■ Problem to work on: Put the lines of the material into a Markdown table with the columns "Row" and "Text", starting at the line that contains "You are a GUI" and ending at the end of the material. Number each row, skip blank lines, and omit the pictures.

▶

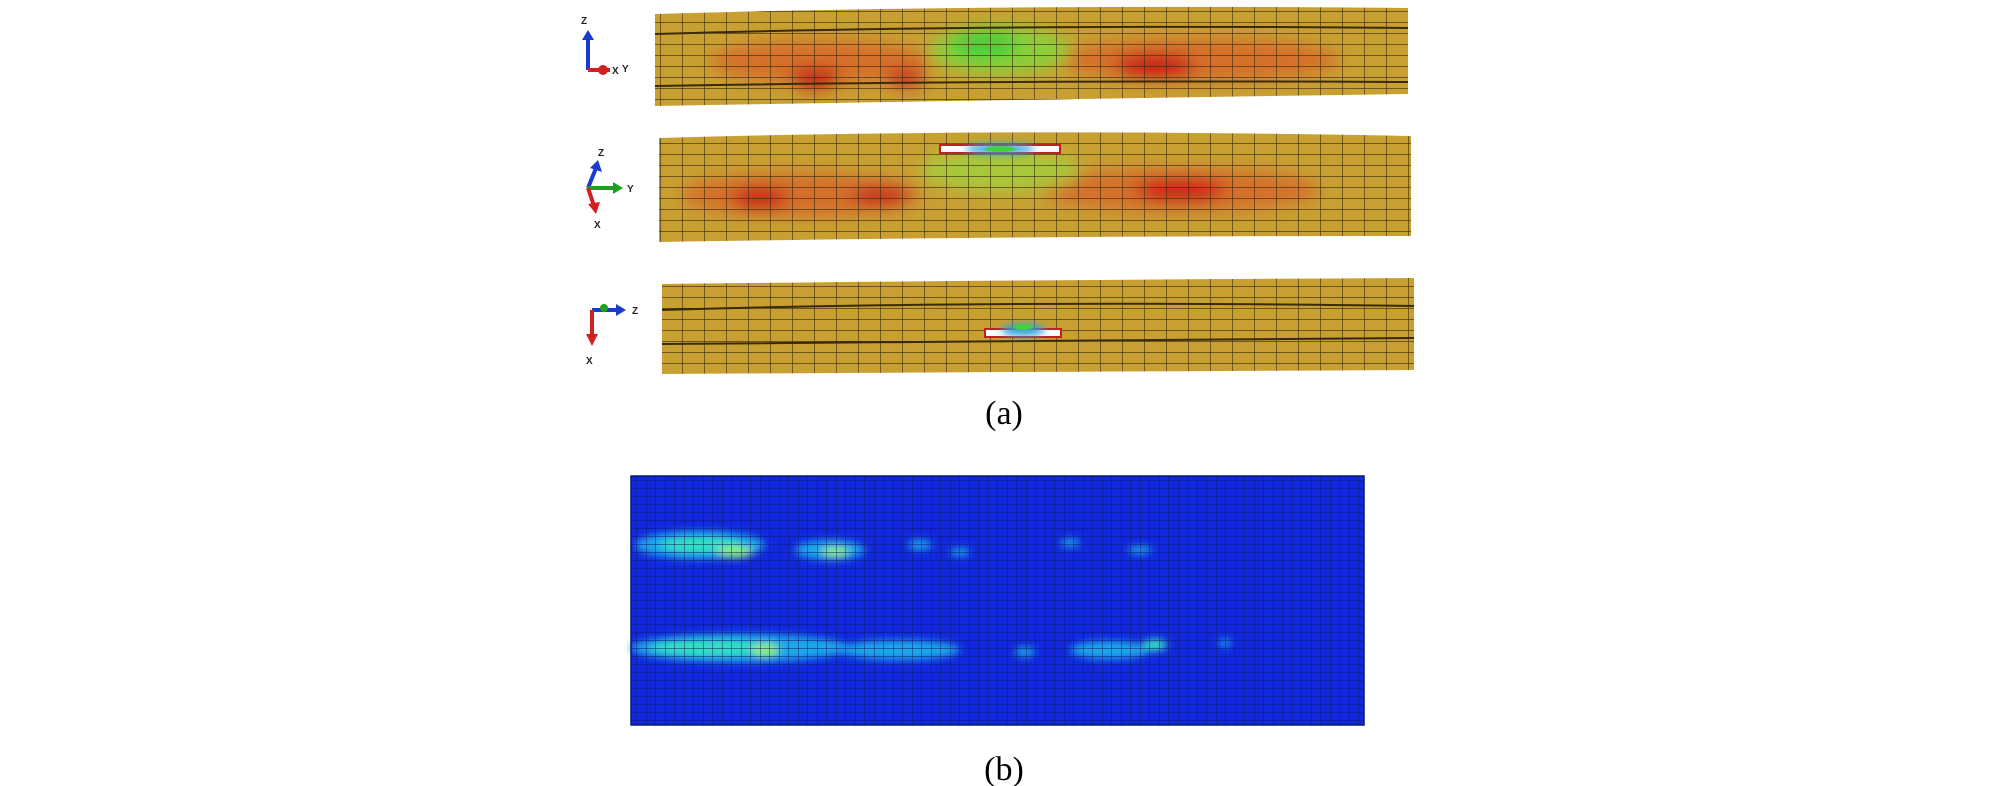  Describe the element at coordinates (605, 46) in the screenshot. I see `triad-1: Z X Y` at that location.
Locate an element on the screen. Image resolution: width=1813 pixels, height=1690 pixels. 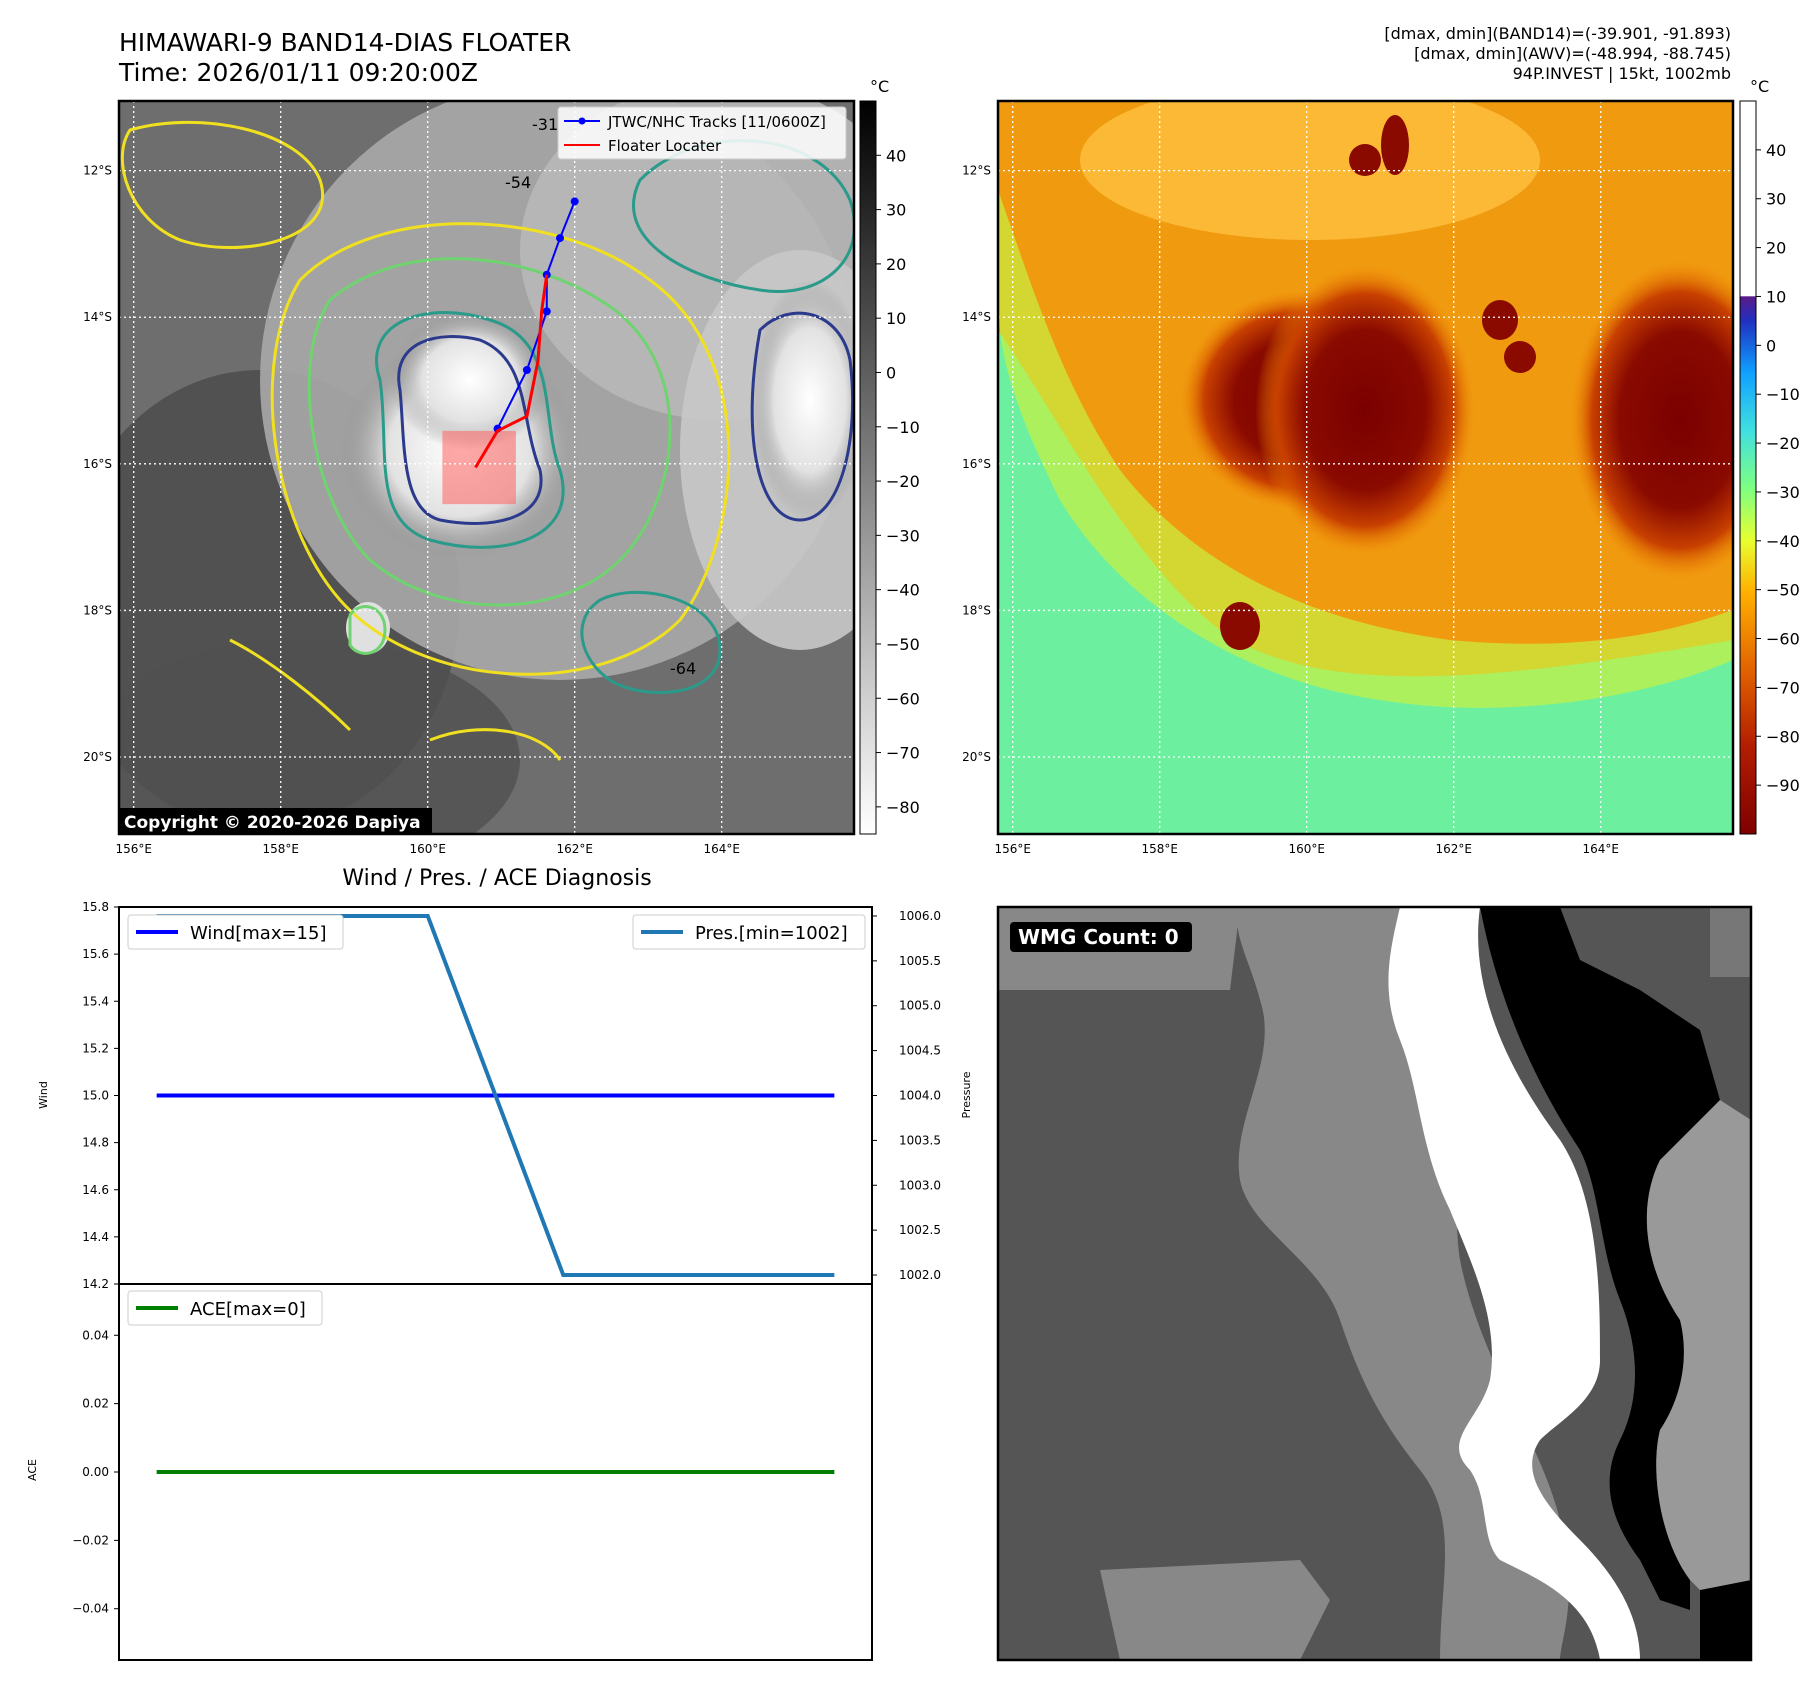
contour-label: -31 is located at coordinates (545, 124).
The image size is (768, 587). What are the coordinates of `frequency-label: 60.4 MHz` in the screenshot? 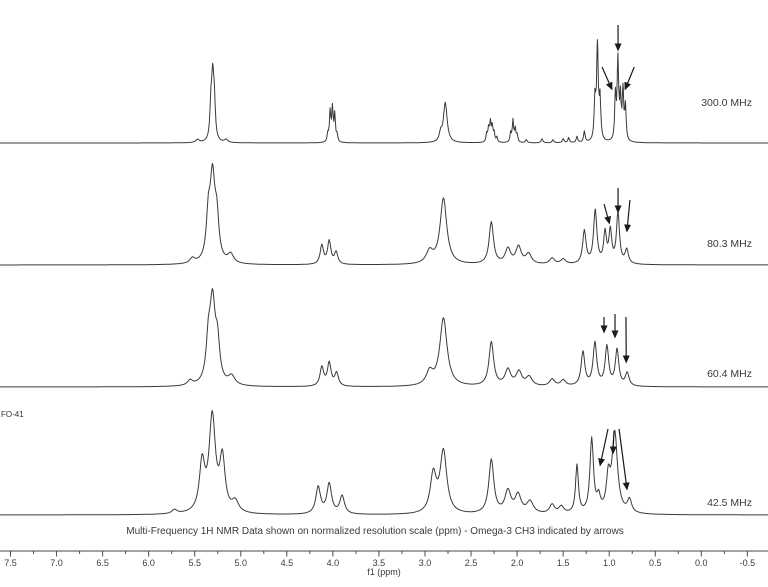 It's located at (730, 374).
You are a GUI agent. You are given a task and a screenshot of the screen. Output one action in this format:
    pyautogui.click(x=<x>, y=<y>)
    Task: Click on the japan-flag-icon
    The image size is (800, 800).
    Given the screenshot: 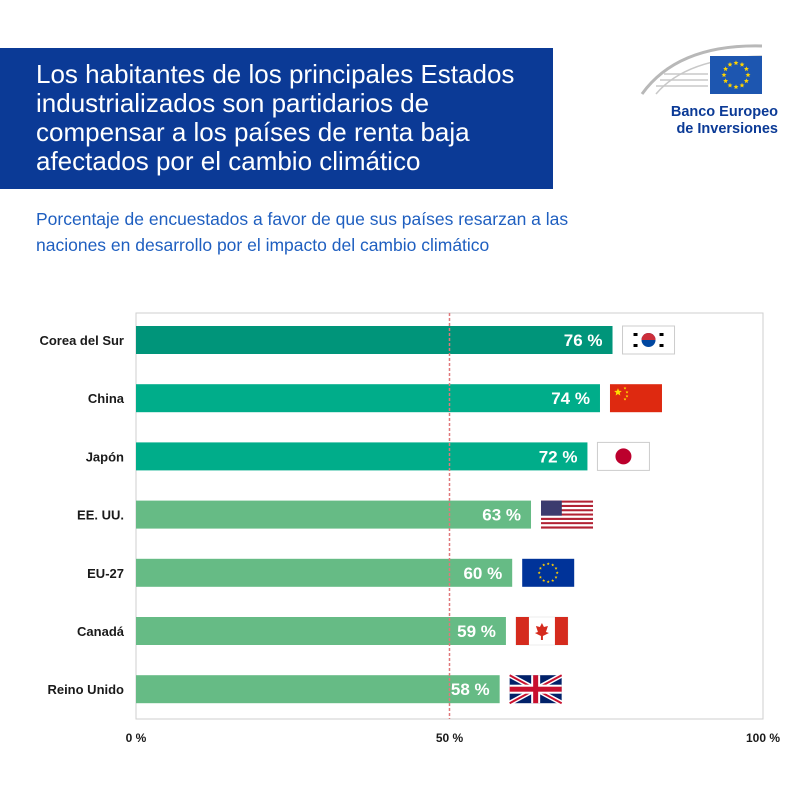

◀

■ Finished task:
| Row | Text |
|---|---|
| 1 | You are a GUI agent. You are given a task and a screenshot of the screen. Output one action in this format: |
| 2 |     pyautogui.click(x=<x>, y=<y>) |
| 3 |     Task: Click on the japan-flag-icon |
| 4 |     The image size is (800, 800). |
| 5 |     Given the screenshot:  |